• **WORK TO BE COMPLETED**:
Pick up the text on ammonium exposure during mouse embryo culture and offspring health where it stops, and continue it from the end of its last sentence.

• **EXERCISE TEXT**:
▬▬▬

Adult health can be programmed by conceptus adaptations to environmental conditions during pre-implantation development. During IVF the embryo is exposed to conditions which may impact viability including temperature and toxin build-up (e.g. ammonium). Ammonium levels can increase in culture media due to deamination of amino-acids, decreasing embryo quality, implantation and fetal development, however its impact on offspring health is unknown. Therefore the aim of this study was to investigate the impact of ammonium exposure on offspring phenotype.
Zygotes from CBAF1 mice were cultured in sequential media ± 300µM ammonium. Blastocysts were transferred to recipient mothers. From d18 of pregnancy, females were housed individually and monitored for live birth. Pups were tattooed on d3 for tracking and weighed on d3 to d21. At d21, pups were sexed, weaned and weighed weekly until 17weeks when post mortems were performed.

▬▬▬

• **RECORDED DATA**:
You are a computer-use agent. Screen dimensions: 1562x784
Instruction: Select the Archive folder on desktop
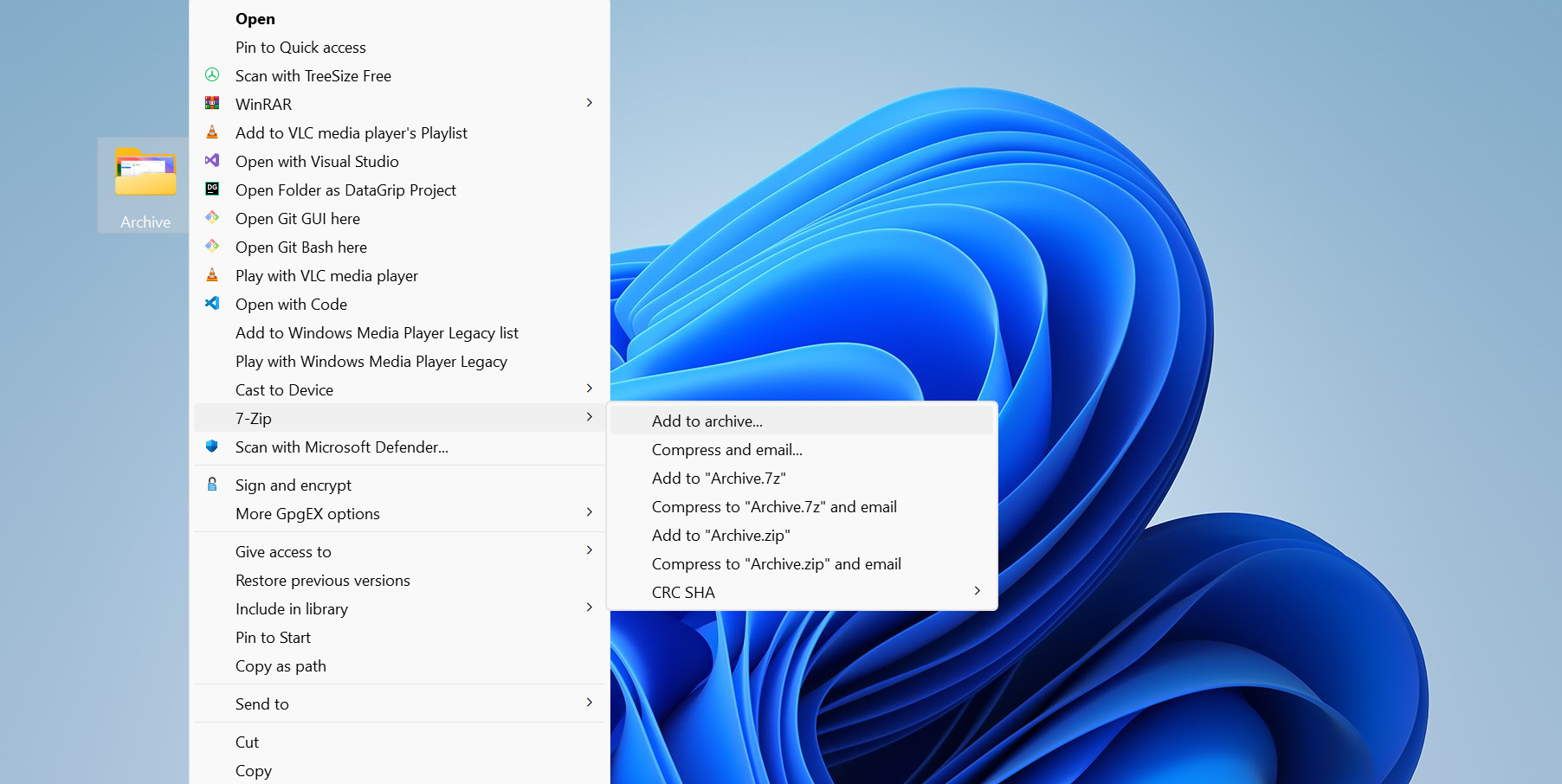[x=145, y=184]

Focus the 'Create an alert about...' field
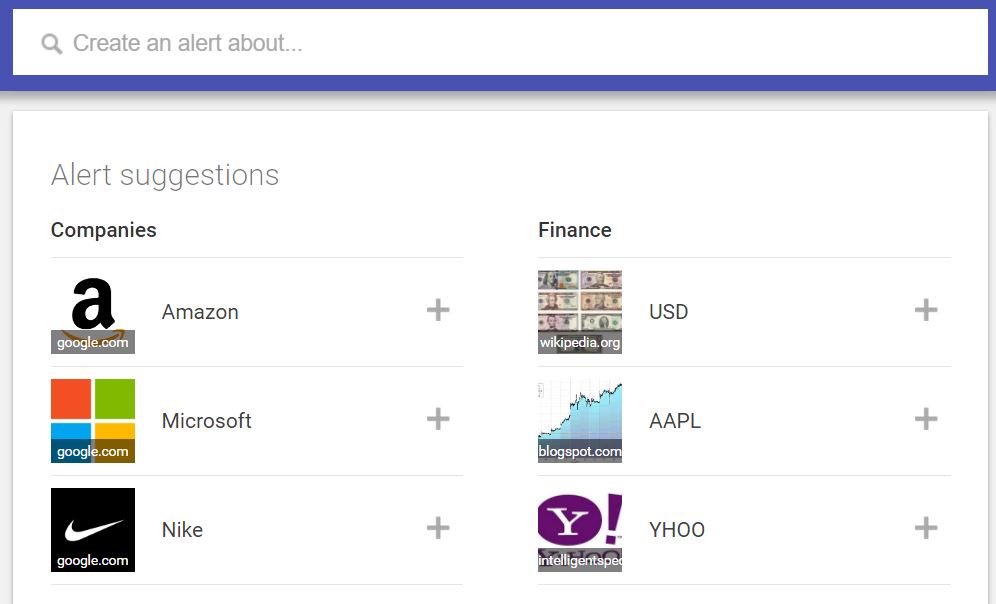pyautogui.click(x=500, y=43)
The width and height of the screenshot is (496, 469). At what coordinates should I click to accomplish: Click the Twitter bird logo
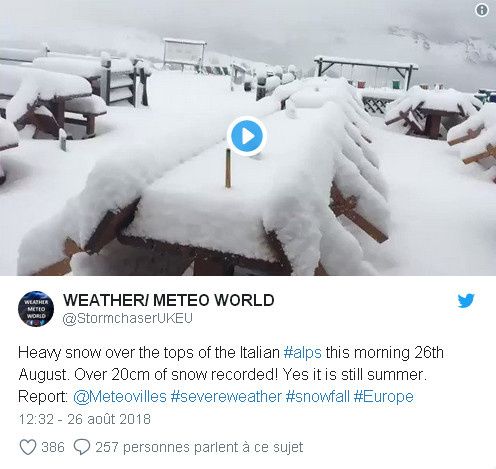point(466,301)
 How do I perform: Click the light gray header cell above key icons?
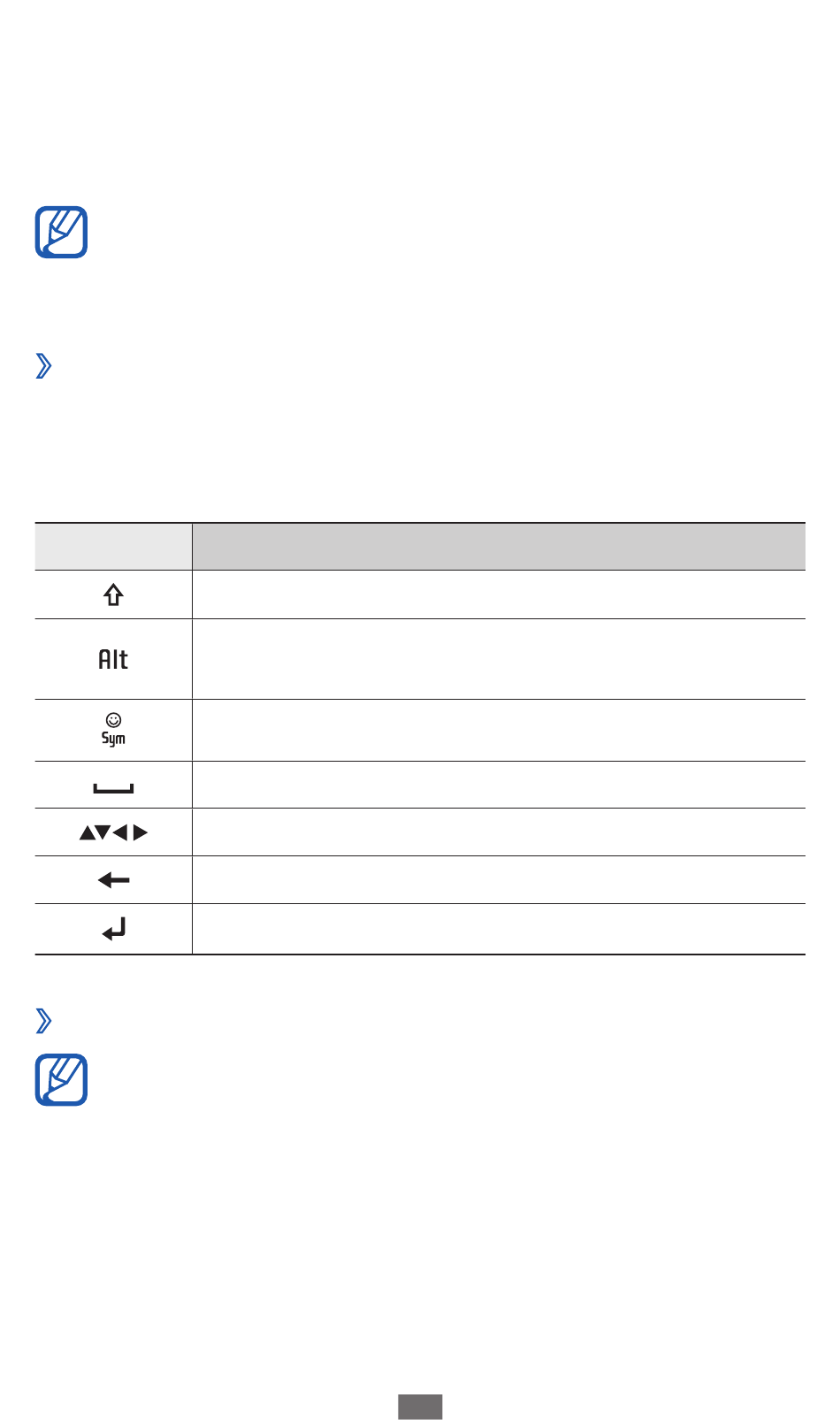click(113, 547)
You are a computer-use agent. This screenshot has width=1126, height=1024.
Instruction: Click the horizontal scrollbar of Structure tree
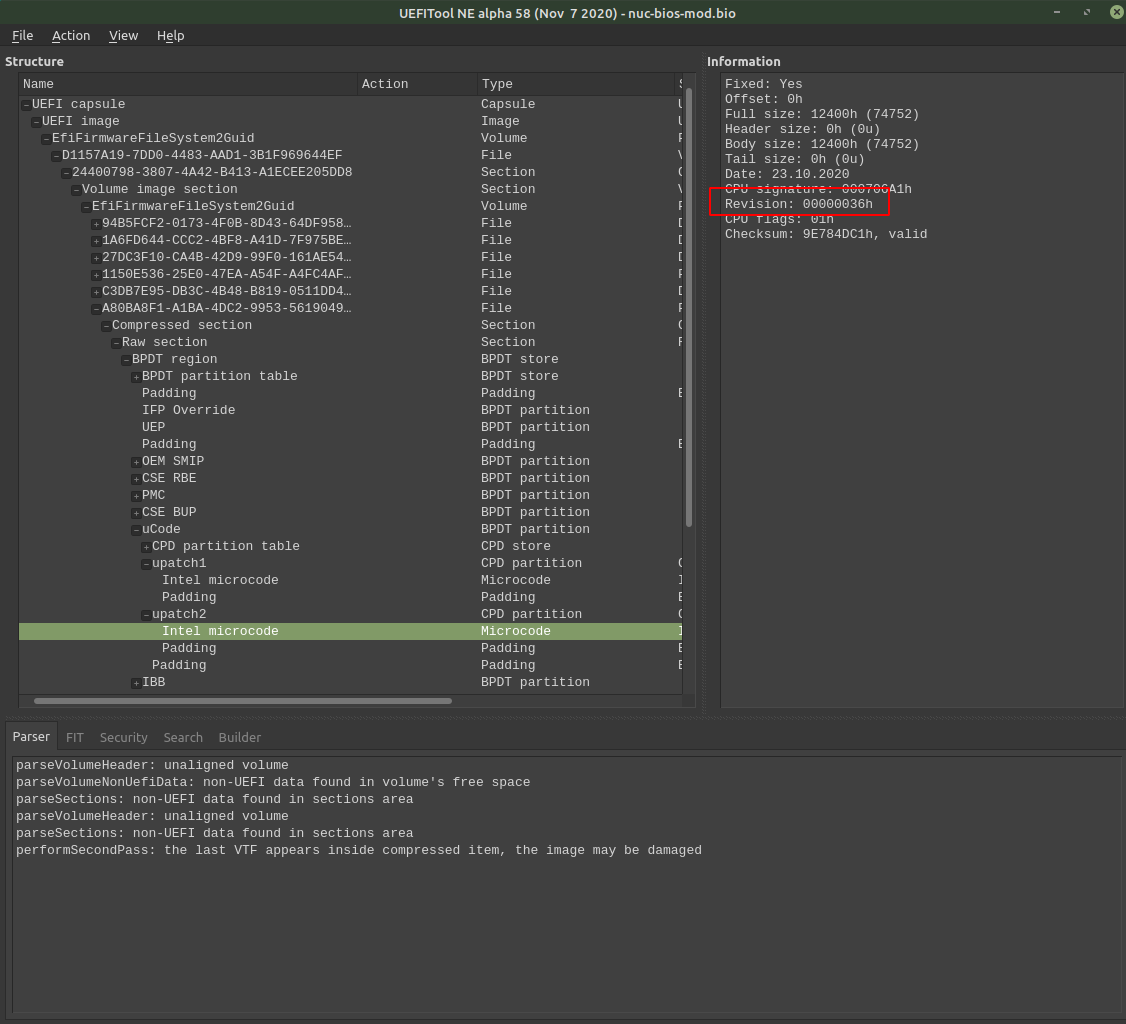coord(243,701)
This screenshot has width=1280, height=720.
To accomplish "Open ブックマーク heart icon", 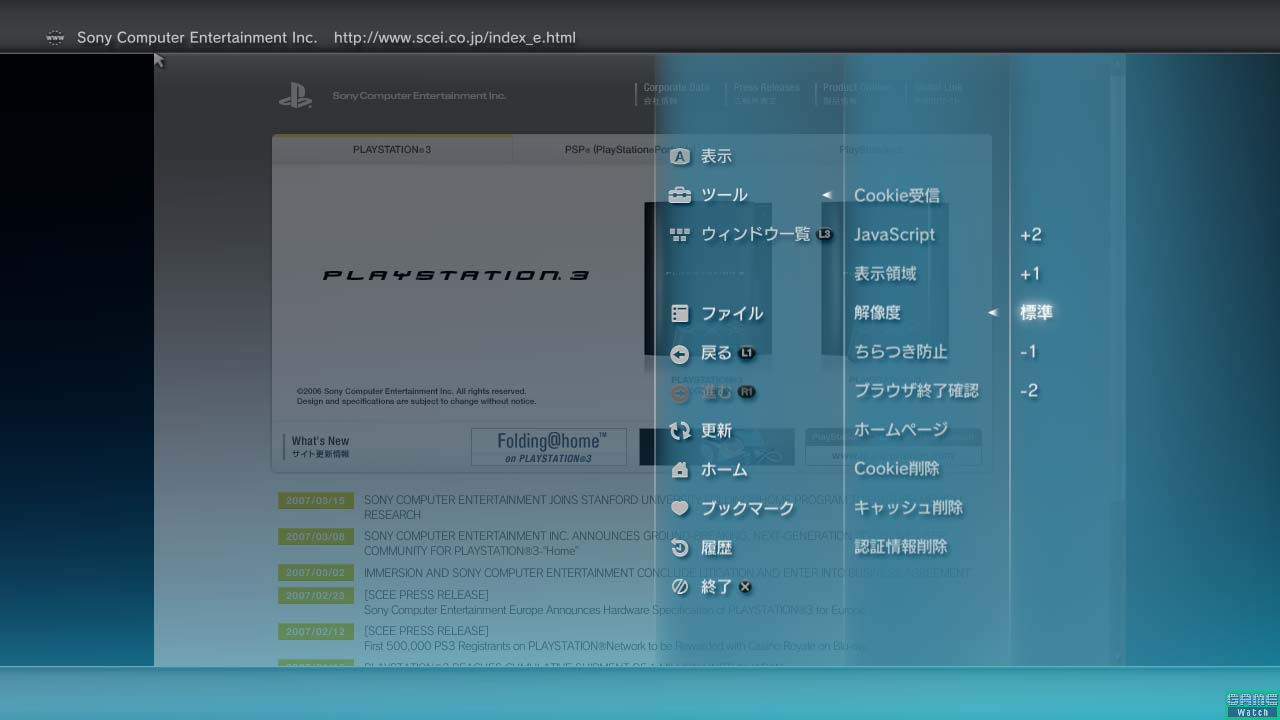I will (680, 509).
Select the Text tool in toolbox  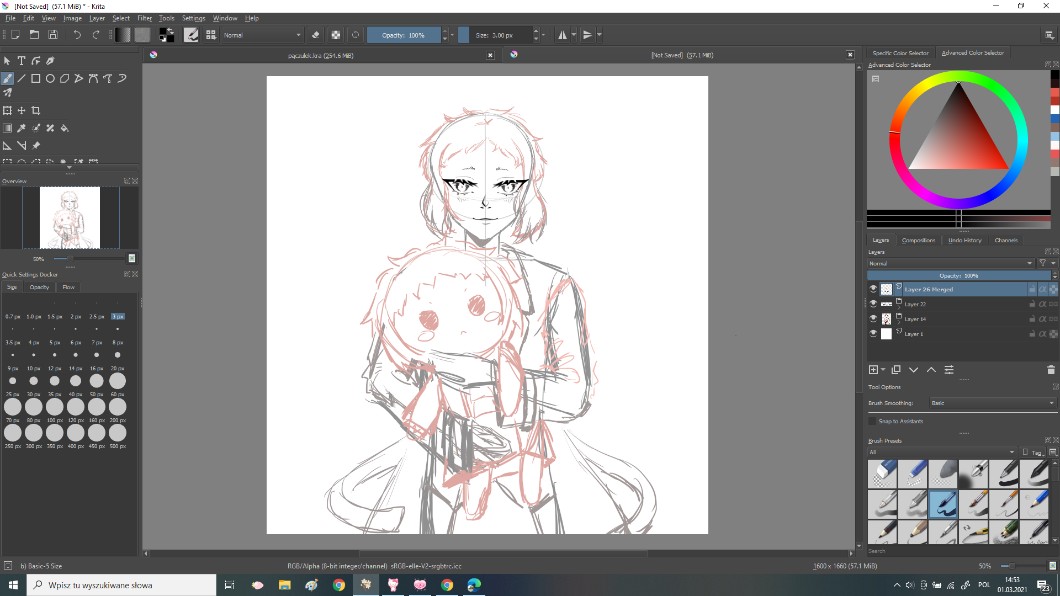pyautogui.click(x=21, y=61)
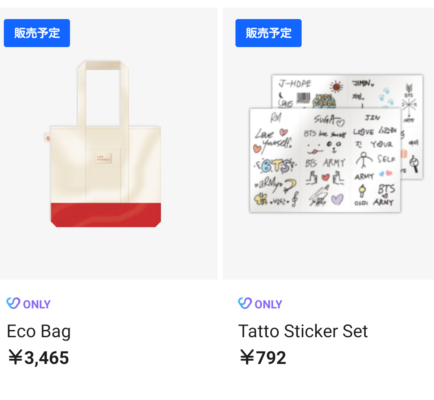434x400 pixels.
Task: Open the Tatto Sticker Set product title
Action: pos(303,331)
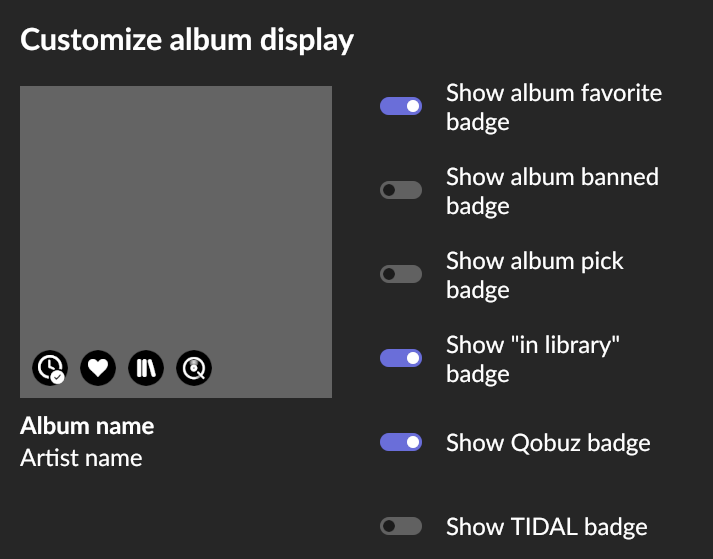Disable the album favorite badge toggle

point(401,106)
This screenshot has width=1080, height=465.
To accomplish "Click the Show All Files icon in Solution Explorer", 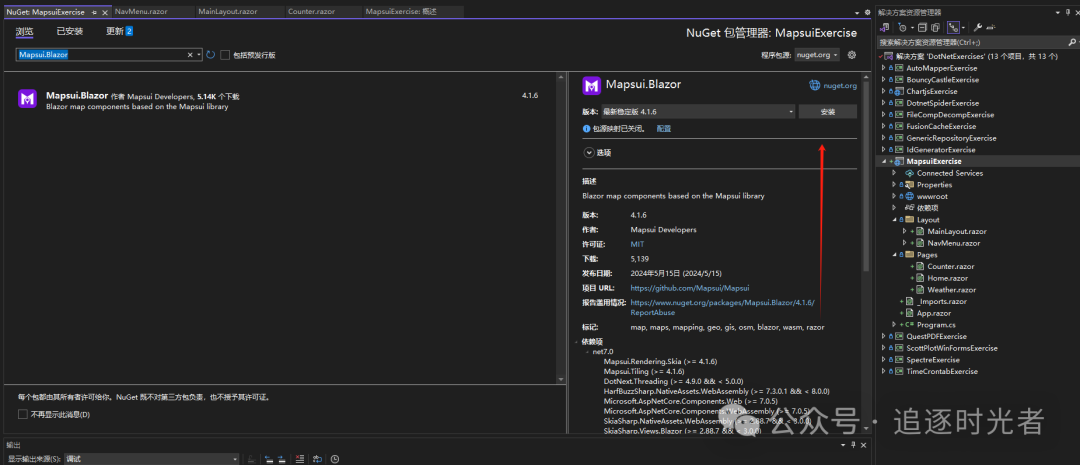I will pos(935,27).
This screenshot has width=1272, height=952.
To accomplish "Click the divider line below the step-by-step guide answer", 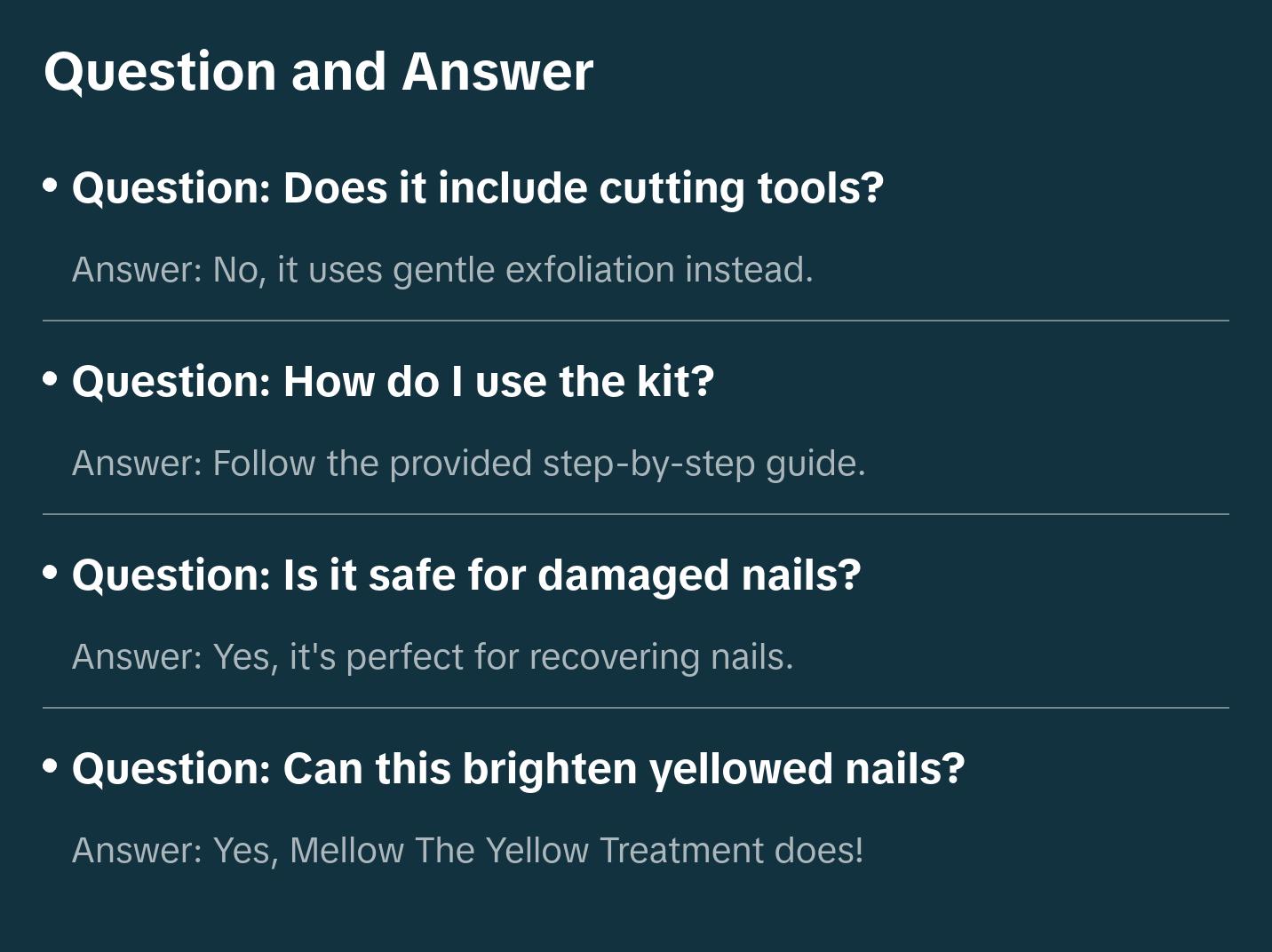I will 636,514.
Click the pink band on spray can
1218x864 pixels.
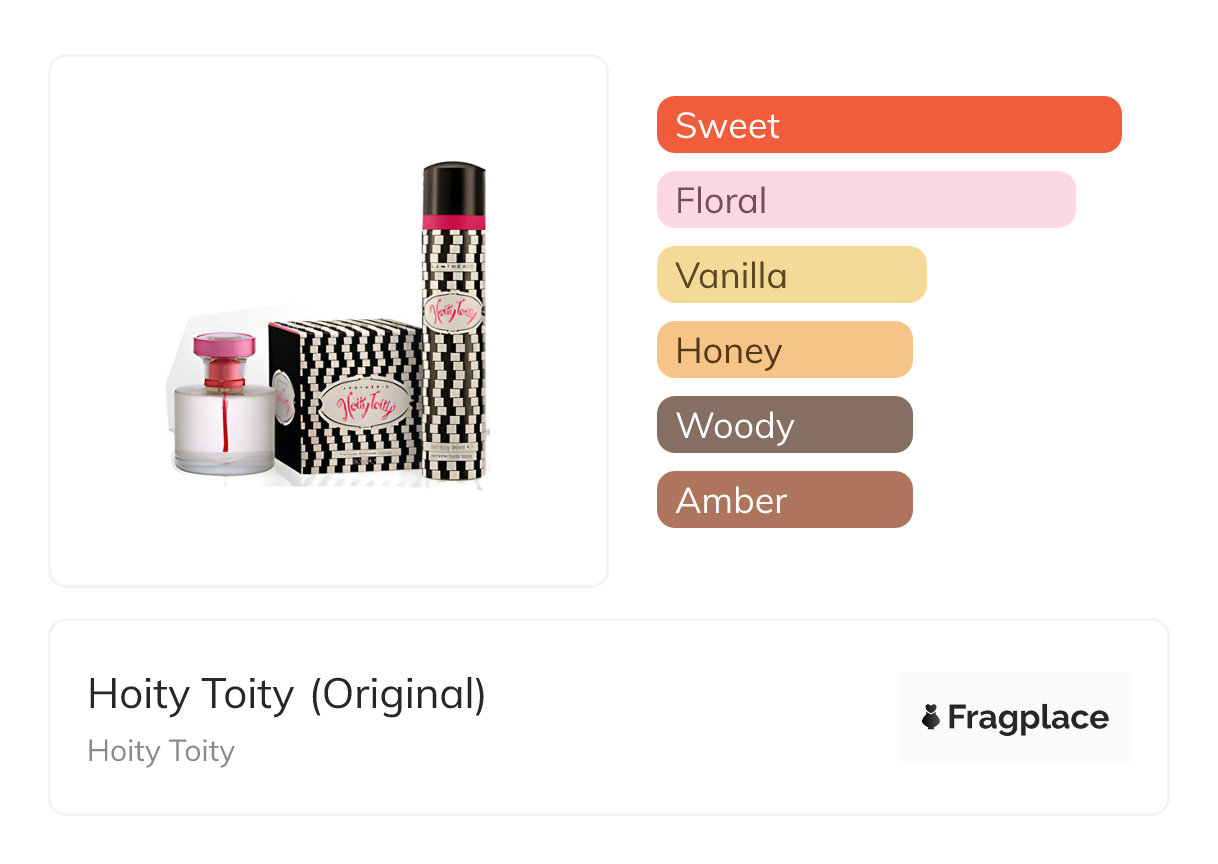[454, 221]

▬▬▬

• **EXERCISE RESPONSE**:
Exposure to 300µM ammonium significantly decreased embryo viability, with reductions in viable offspring/embryo transferred (46% vs. 36%, p<0.05). Ammonium exposure increased female pre-weaning weights at d14 (6.8g±0.4 vs. 7.9g±0.4) and d21 (8.2g±0.5 vs. 9.7g±0.6, p>0.05) and this difference was maintained until 5 weeks of age. Although no change in weight was seen by 17 weeks, post mortem analysis revealed female mice had significantly increased retro-peritoneal and gonadal fat deposits and increased total adipose tissue, both in mass (0.59g±0.8 vs. 0.92g±0.9) and percentage body weight (2.6%±0.3 vs. 3.9±0.5, p<0.01). No difference was seen in male weight however male mice exposed to ammonium showed signs of insulin resistance, evidenced by a decreased AUC after ITT (p<0.05).
Exposure to ammonium throughout embryo development results in female offspring with increased adipose accumulation and male offspring with early evidence of insulin resistance. This demonstrates how the preimplantation environment influences offspring phenotype and that culture media used in IVF should contain stable forms of amino-acids to minimise ammonium build-up.